山竹子素透過抑制 HDAC11 表現減緩高脂飲食誘導之小鼠肥胖

Abstract

肥胖現今已是全球性的代謝疾病，過量脂肪蓄積可能造成心血管疾病，因此研究改善肥胖的手段是重要的議題。植化素預防肥胖的分子機制當中，包含了調控食慾、誘發米色與棕色脂肪非顫抖性產熱作用 (non-shivering thermogenesis, NST)，以及調節腸道菌相 (gut microbiota, GM)。山竹子素 (garcinol) 是一由印度鳳果 (Garcinia indica) 分離出的植化素。已有文獻證實garcinol 可降低組蛋白去乙醯酶11 (histone deacetylase 11, HDAC11) 的催化活性；先前文獻亦證實 HDAC11 的表現量與肥胖呈正相關、且與 NST 活性呈負相關。本實驗室先前研究指出，餵食 C57BL/6 小鼠混入 garcinol 粉末的飼料，可透過調節脂肪細胞相關因子表現量、增加 GM 中 Akarnania muciniphila 比例，減緩高脂飲食誘導的肥胖。因此，本研究將進一步探討降低 HDAC11 活性、促進 NST 活化與增加 GM 代謝物短鏈脂肪酸 (short chain fatty acids, SCFAs)，是否為 garcinol 抗肥胖的分子機制。本研究的動物實驗中，給予 0.25% 的 garcinol 具有減少攝食量並減緩攝食高脂飲食小鼠體重上升的效果，此現象可能與血清中升高的類升糖素胜肽-1 (Glucagon-like peptide-1, GLP-1) 與降低的瘦素 (leptin) 相關。garcinol 介入能有效降低肝臟重量，在 H&E 染色的影像中也能觀察出減少油滴累積的現象。另外，在白色脂肪相關實驗數據中，可觀察到 garcinol 顯著降低其重量與細胞粒徑大小，western blot 結果顯示，促進 ACC 磷酸化和 ATGL 蛋白表現量為其中機轉。經實驗測定，garcinol 使糞便中的丙酸 (propionic acid) 及丁酸 (butyric acid) 含量顯著增加。在細胞實驗模式下，3T3-L1 脂肪細胞在15 μM garcinol 介入後，不但能從油紅染色實驗觀察到油滴蓄積顯著降低，亦能從蛋白表現量的分析中得知 garcinol 透過活化 AMPK 促進 UCP1 與 PRDM16 之表現。綜上所述，本研究證實 garcinol 可透過抑制食慾、調節脂肪細胞代謝與促進 GM 生成 SCFAs，達到抗肥胖的效果。

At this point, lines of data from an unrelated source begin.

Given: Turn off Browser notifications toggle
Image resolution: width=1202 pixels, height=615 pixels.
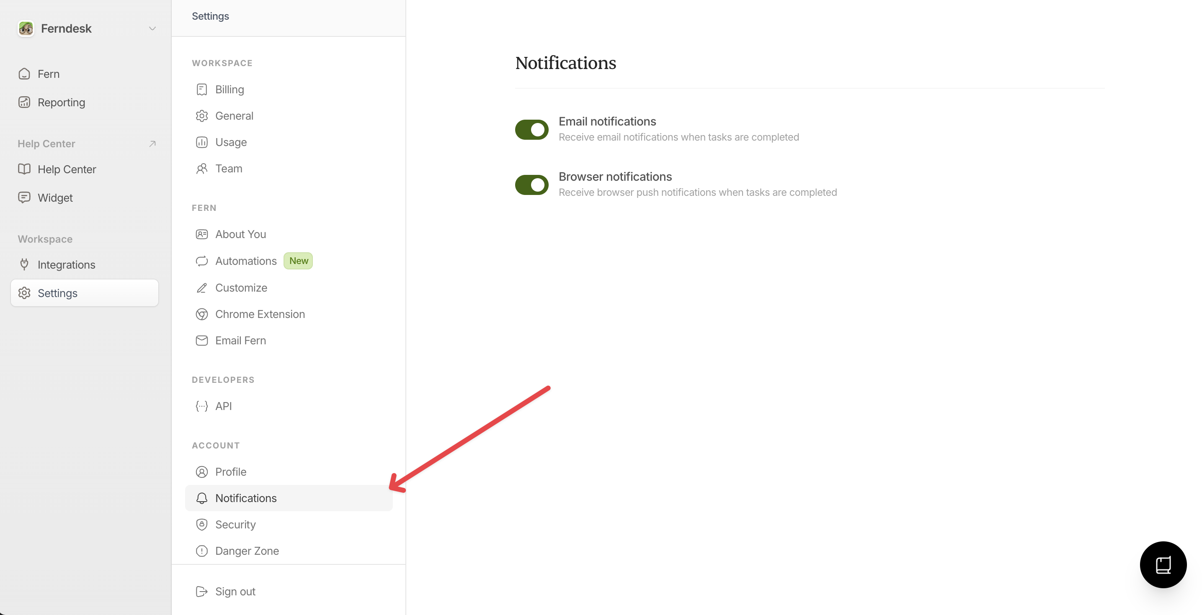Looking at the screenshot, I should [x=531, y=185].
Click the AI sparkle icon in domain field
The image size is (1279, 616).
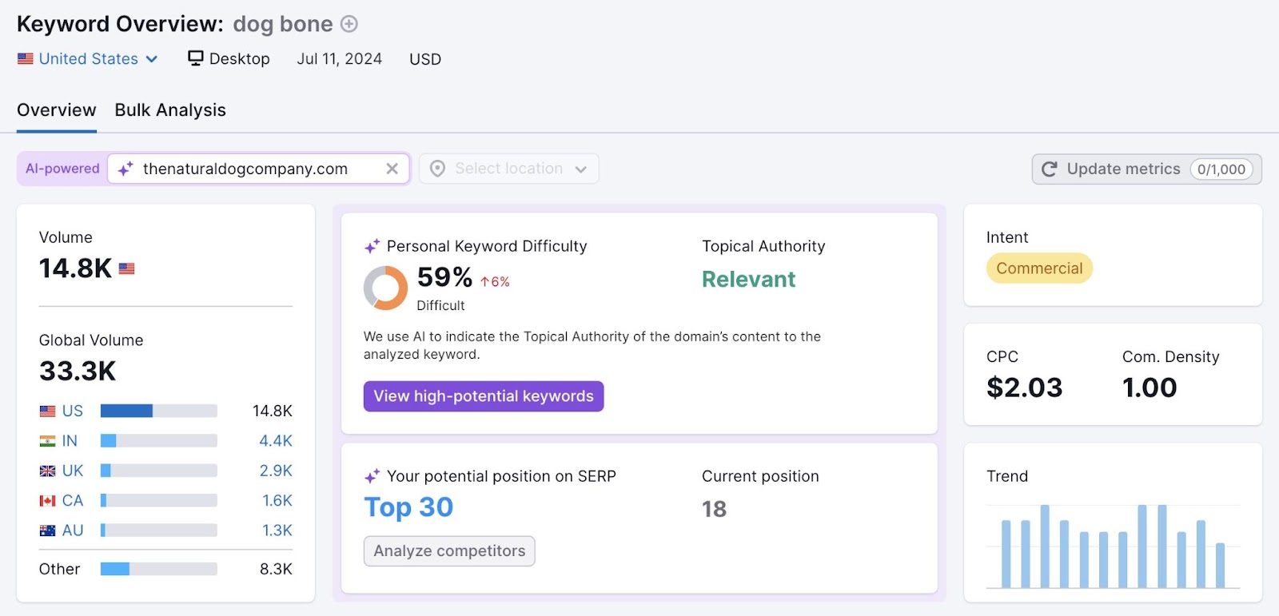pyautogui.click(x=126, y=169)
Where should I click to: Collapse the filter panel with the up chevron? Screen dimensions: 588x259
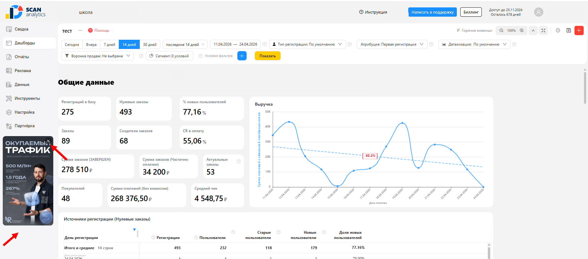tap(533, 30)
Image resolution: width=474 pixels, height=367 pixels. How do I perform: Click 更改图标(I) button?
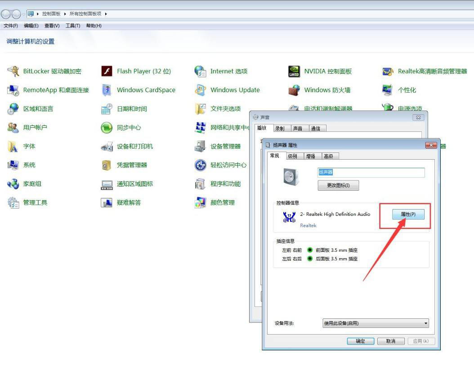coord(338,185)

Obesity is a global metabolic disease characterized by dysfunctional adipose tissue. Many phytochemicals prevent obesity by enhancing satiety, inducing non-shivering thermogenesis (NST) in adipocytes and regulating gut microbiota (GM) composition. garcinol, a polyisoprenylated benzophenone compound isolated from Garcinia indica, has been proven to inhibit histone deacetylase 11 (HDAC11), which positively correlates with obesity with its NST downregulating ability. A previous study also indicated garcinol could curb high-fat diet (HFD)-induced obesity in mice by affecting the expression of adipose associated factors and increasing Akkermansia muciniphila in GM. Whereas, whether garcinol exerts its anti-obesity ability via binding HDAC11, activating NST and increasing short-chain fatty acids (SCFAs) needs further research. Therefore, we aim to study the underlying anti-obesity molecular mechanisms of garcinol, especially lipids metabolism and NST activity in adipocytes and SCFAs generated by GM in mice. Our results show that 0.25% oral garcinol supplementation significantly decreases body weight and energy intake with higher GLP-1 and lower leptin levels in serum. garcinol reduces lipids accumulation in liver, and decreases the sizes of white adipocytes by upregulating phosphorylation levels of ACC and ATGL expressions in HFD-induced obese mice. Additionally, garcinol also increases fecal propionic and butyric acids. In vitro experiments indicate less triglyceride accumulation, and upregulate UCP1 and PRDM16 protein expression by AMPK activation within adipocytes with a 15 μM garcinol intervention in 3T3-L1 adipocytes. In conclusion, our study demonstrates that garcinol prevents obesity by suppressing appetite, modulating adipocyte metabolism and enhancing SCFAs synthesis.